**YANG DIMINTA**:
Lanjutkan teks berita tentang dukungan dunia usaha bagi pendidikan vokasi di bawah ini, dimulai tepat setelah kalimat terakhirnya.

Page 71 - KLIPING KETENAGAKERJAAN 19 JULI 2019
P. 71
"Agar inisiatif yang kami lakukan mampu menjangkau potensi setempat,
membekalinya dengan pendidikan serta ketrampilan yang selaras dengan
karakteristik dan kebutuhan industri terkait. Pemerintah telah memfasilitasi dalam
bentuk kebijakan hingga insentif, dunia usaha juga telah melakukannya, dan kini,
kami mencoba belajar dari praktik terbaik di negara lain. Melalui vokasi, dunia usaha
dapat membuat lembaga pendidikan yang sesuai kebutuhan kami," paparnya.
Sulistiyanto melanjutkan, ada dua dukungan Sinar Mas dalam pengembangan
pendidikan tinggi vokasi di Indonesia. Yakni pertama pada 16 Mei lalu Politeknik
Sinar Mas Berau bekerja sama dengan Swiss International Technical Connection
(Siteco) yang memungkinkan kerja sama di bidang Lecturer Upgrading (Retooling,
Doctor Program and Vocational Instructor Certification Program, Laboratorium
Upgrading), berikut Lecturer and Student Exchange and Academic Management
System Upgrading.
Dia menuturkan, hingga saat ini, Institut Teknologi dan Sains Bandung masih
bersama Siteco bermitra dalam bidang Lecturer Upgrading untuk program retooling,
doctor program and vocational instructor certification program laboratorium
upgrading, lecturer and student exchange and academic management system
upgrading, development of sustainable production, and dual degree program
development. ''Para mitra tersebut tengah melakukan kajian dan penilaian di
program studi Teknologi Pengolahan Sawit, Fakultas Vokasi ITSB dan seluruh
program studi yang dinaungi Poltek Simas Berau Coal,'' ujarnya.
Dalam kesempatan yang sama, Ketua Umum Kamar Dagang dan Industri Indonesia
(KADIN) Rosan Perkasa Roeslani mengungkapkan di Indonesia, mayoritas tenaga
kerjanya masih membutuhkan pelatihan, pendidikan vokasi, dan sertifikasi profesi.

**DATA YANG DIBERIKAN**:

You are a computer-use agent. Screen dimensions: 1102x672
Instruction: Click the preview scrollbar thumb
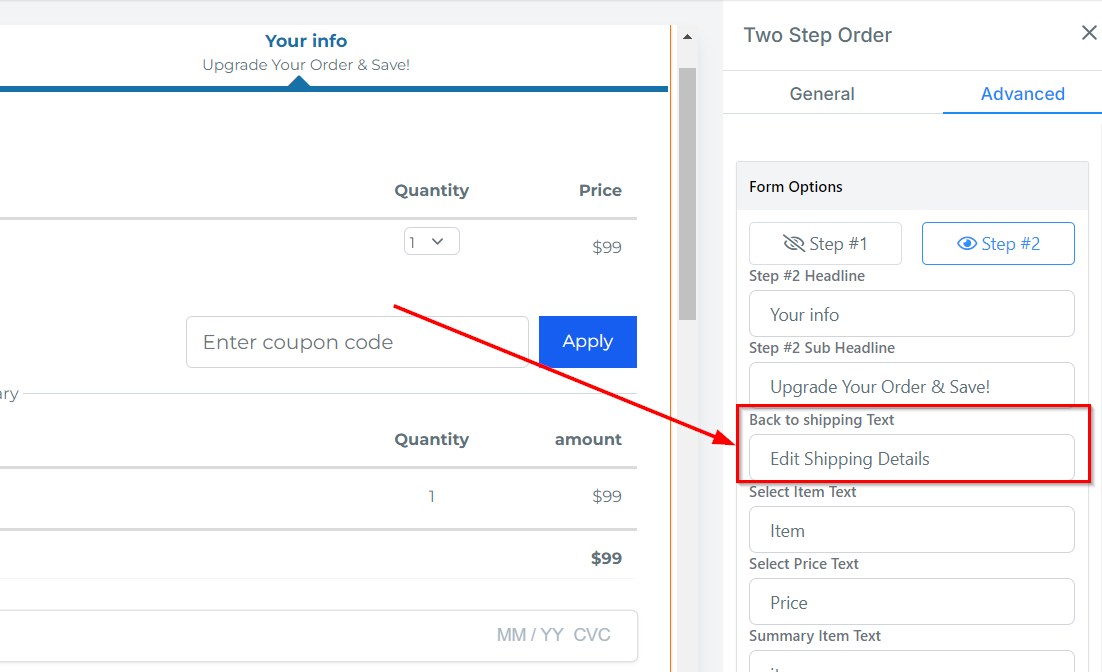[x=687, y=190]
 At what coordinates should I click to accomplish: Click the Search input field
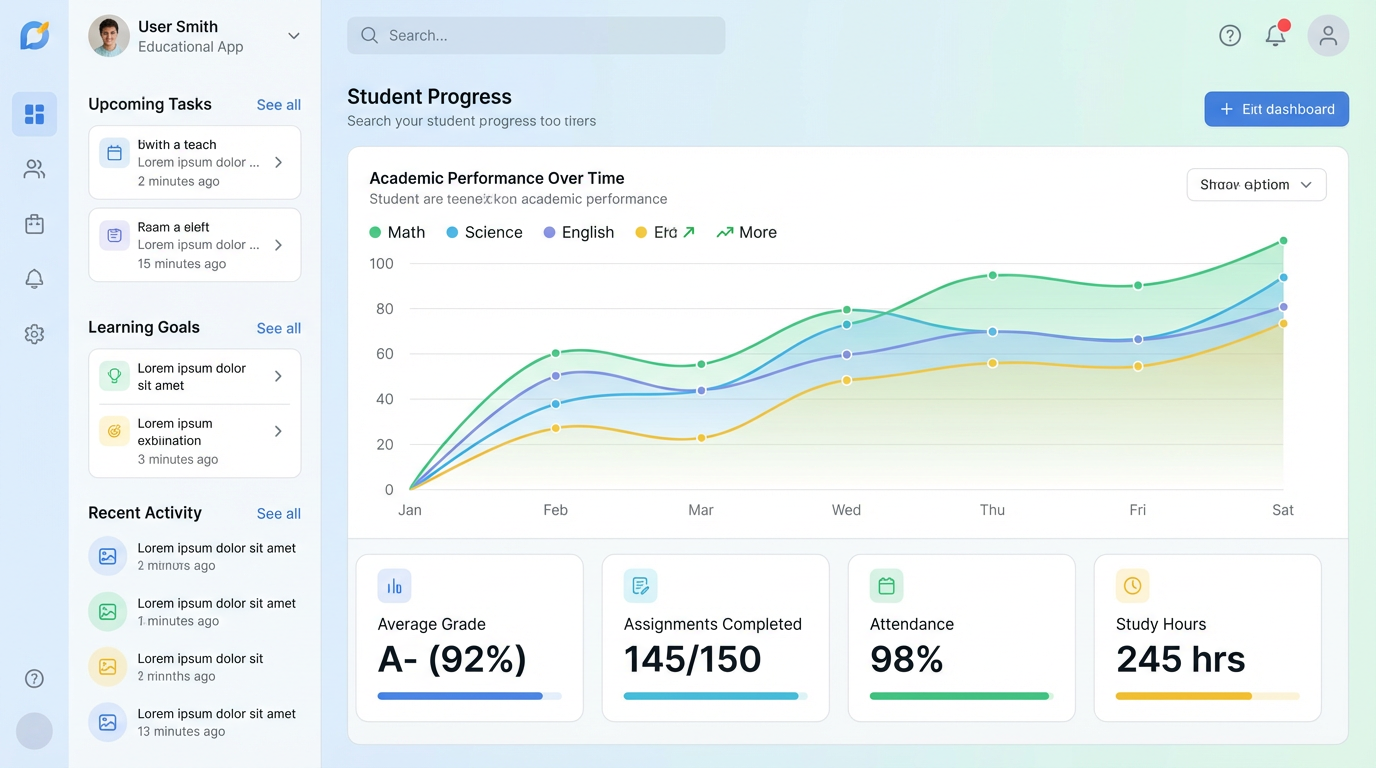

**HASIL LATIHAN**:
"Kalau kita lihat struktur dari sumber daya manusia kita dari para tenaga kerja kita,
ternyata cukup mengkhawatirkan. Total tenaga kerja kita dari data Kementerian
Tenaga Kerja, ada 130 juta orang, dan 40 persen latar belakang pendidikannya
sekolah dasar, 18 persen lulusan sekolah menengah pertama atau SMP. Hanya 12
sampai 13 persen yang mempunyai latar belakang diploma atau universitas. Kalau
dilihat struktur tenaga kerja kita seperti ini, bagaimana kita punya tenaga kerja yang
produktif, yang beradaptasi secara cepat dan bisa mendorong kemampuan
berkompetisi kita?" ungkap Rosan.
Duta Besar Republik Indonesia untuk Swiss merangkap Liechtenstein, Muliaman
Darmansyah Hadad yang menjadi inisiator sekaligus pihak yang mengajak
perwakilan dari Swiss untuk mengisi diskusi pada acara ini, mengatakan masalah
pendidikan vokasi yang kurang diminati industri dan masyarakat, tidak hanya
dihadapi di Indonesia, tetapi juga negara lainnya.
"Bukan cuma di negara kita, setelah saya cek perkembangan di beberapa negara,
pendidikan vokasi ini hanya menjadi second option. Mindset ini harus kita ubah.
Saya kira industri juga kadang-kadang enggan untuk mempekerjakan lulusan-
lulusannya (pendidikan vokasi), tidak tahu saya, tapi dugaan saya ini terkait link and
Page 70 of 74.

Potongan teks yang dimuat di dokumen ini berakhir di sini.